**TASK**.
Repeat exactly the opening lines of the records, ending with the line that contains "ТИХАЯ ОХОТА (1198, 798)".

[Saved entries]
····················

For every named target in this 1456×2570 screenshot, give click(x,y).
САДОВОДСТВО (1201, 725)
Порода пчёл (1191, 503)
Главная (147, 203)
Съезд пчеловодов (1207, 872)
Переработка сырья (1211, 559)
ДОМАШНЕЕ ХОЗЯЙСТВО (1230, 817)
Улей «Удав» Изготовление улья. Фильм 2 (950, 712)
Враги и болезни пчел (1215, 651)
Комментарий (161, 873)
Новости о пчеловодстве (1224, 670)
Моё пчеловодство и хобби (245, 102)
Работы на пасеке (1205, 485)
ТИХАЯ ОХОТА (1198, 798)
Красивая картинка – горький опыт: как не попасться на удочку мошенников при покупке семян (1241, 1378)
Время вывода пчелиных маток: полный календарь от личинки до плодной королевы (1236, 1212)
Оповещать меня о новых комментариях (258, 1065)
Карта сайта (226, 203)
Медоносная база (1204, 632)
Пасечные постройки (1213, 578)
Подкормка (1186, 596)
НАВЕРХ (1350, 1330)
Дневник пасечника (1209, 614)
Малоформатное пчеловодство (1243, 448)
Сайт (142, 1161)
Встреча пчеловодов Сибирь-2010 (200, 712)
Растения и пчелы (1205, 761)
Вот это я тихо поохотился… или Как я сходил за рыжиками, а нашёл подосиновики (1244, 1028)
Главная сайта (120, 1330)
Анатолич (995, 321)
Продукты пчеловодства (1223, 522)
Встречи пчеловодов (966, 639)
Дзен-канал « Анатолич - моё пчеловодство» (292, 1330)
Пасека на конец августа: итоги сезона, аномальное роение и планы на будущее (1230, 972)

····················

**TASK SOLUTION**.
For every named target in this 1456×2570 screenshot, give click(x,y).
САДОВОДСТВО (1201, 725)
Порода пчёл (1191, 503)
Главная (147, 203)
Съезд пчеловодов (1207, 872)
Переработка сырья (1211, 559)
ДОМАШНЕЕ ХОЗЯЙСТВО (1230, 817)
Улей «Удав» Изготовление улья. Фильм 2 (950, 712)
Враги и болезни пчел (1215, 651)
Комментарий (161, 873)
Новости о пчеловодстве (1224, 670)
Моё пчеловодство и хобби (245, 102)
Работы на пасеке (1205, 485)
ТИХАЯ ОХОТА (1198, 798)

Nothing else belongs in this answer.